*** Opening Input data ***

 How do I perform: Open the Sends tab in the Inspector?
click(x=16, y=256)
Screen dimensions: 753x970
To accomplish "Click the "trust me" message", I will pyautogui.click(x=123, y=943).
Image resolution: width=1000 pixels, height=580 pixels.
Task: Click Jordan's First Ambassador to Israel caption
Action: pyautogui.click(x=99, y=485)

*** Closing Input data ***

Above are the records; reproduce all of them exactly.

### Exercise response
 How do I perform: Open the Sends tab in the Inspector?
click(x=16, y=256)
Screen dimensions: 753x970
To accomplish "Click the "trust me" message", I will pyautogui.click(x=123, y=943).
Image resolution: width=1000 pixels, height=580 pixels.
Task: Click Jordan's First Ambassador to Israel caption
Action: pyautogui.click(x=99, y=485)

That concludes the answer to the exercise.